An example of where good planning went bad was during my brief stint at the e-commerce site. The production company they hired went through extensive planning and developed beautiful documentation and style guides. However, when it came to actually building the site, they didn’t pay enough attention to the work their contractors were doing. Shoddy work by a single part-time HTML contractor delayed the site’s launch by weeks.
Instead of following the naming conventions and size specifications set by the documentation, he took it on himself to give all the HTML pages and the image references totally random names. So, when my team placed our image work on the server, nothing worked. It was a terrible crisis and caused multiple meetings, lots of yelling, and revisions galore.
No one works well in chaos except contractors, which is why they can charge very high hourly rates. Contractors are most effective if their work goals are clearly defined before they arrive at the office. This highlights the importance of good documentation. If standards aren’t set, each person will use a system that works for them. Trust me, each system will be very different and will introduce unnecessary errors into the website.
QA and Wrap-up
It’s important to leave enough time for QA testing after a project is completed. This is possibly the first opportunity your client will have to see the project working and moving. They may have very different expectations and you need to time to change things if they’re unhappy.
Plan for QA before it starts. Develop a simple QA testing matrix that describes the different combinations you’re testing for. Use a software package to track the bugs, or create simple text files where people can enter information about the bugs they encounter. Assign bugs to engineering and production and do additional testing to make sure the bugs were actually fixed and new bugs haven’t been introduced.
Make sure your client understands what they’ve been given and that they will either hire your team to maintain the site or train their inhouse staff. If they’re going with the in-house staff, those employees should have participated in some of the website development.
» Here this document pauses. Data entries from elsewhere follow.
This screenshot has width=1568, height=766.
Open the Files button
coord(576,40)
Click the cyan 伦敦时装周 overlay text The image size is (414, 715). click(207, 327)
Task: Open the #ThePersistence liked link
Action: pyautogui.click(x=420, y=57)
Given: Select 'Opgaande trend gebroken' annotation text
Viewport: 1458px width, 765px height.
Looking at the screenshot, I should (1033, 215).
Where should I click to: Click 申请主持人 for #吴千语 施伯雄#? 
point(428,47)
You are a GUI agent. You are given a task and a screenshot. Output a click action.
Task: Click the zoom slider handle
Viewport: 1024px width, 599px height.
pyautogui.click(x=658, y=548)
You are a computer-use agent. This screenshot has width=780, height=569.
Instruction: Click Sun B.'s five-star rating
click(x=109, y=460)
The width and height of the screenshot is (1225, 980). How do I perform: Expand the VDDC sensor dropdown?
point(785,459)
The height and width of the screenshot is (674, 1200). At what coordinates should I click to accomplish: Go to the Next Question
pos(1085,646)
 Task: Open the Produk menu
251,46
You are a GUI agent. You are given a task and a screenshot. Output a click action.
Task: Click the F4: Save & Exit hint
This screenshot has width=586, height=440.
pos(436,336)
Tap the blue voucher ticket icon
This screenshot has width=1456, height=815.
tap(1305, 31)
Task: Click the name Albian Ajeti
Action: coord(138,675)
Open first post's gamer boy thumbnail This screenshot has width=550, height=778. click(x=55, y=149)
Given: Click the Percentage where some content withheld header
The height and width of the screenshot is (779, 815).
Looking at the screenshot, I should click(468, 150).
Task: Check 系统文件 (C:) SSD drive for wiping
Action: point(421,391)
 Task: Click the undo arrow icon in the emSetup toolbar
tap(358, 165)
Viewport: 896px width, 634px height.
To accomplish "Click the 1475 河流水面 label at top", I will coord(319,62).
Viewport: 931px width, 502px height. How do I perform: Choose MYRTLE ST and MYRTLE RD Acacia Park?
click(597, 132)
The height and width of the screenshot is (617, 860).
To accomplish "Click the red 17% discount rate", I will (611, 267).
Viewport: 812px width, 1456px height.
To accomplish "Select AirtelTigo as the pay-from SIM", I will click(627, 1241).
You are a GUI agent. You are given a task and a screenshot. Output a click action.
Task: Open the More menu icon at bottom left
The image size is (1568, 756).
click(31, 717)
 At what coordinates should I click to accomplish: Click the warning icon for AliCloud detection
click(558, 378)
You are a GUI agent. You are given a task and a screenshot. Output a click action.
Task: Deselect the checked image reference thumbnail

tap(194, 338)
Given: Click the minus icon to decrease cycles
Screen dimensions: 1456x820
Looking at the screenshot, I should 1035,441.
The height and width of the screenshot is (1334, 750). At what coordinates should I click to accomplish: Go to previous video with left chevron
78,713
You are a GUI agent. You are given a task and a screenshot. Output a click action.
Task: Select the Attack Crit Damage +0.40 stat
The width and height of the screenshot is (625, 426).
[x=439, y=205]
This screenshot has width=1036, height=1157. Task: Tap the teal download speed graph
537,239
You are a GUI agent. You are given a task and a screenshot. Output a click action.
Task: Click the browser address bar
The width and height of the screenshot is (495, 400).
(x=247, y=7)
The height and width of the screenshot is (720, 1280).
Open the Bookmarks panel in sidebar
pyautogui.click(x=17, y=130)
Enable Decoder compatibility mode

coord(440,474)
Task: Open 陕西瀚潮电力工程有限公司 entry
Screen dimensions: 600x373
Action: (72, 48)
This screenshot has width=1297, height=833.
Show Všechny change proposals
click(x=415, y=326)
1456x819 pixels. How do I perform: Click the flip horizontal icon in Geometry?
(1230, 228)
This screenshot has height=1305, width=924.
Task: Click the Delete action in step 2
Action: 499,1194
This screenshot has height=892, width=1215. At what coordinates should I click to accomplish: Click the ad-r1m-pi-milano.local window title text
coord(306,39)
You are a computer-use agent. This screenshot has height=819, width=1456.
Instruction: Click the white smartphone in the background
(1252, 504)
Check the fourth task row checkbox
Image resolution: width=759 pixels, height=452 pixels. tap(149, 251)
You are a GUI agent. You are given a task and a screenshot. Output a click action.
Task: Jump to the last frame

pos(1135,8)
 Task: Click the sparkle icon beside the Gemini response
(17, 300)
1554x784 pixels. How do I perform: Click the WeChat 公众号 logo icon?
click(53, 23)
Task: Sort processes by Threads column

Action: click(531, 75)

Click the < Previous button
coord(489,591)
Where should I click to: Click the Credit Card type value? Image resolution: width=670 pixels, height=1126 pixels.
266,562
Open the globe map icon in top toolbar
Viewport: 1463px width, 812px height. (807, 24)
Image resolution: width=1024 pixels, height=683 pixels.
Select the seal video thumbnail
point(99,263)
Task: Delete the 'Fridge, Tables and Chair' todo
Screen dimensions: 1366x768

At the end of each project do a wrap-up with your team and the client to review what worked and what didn’t. Now is the time to change your process and update documentation before the next one begins. This is also the most psychologically damaging part of the process for a project manager because it’s everyone’s chance to tell you what they disliked about the process. But that’s just the way it is.
Above all, have a party. You all worked hard and tried your best, so you might as well celebrate a little!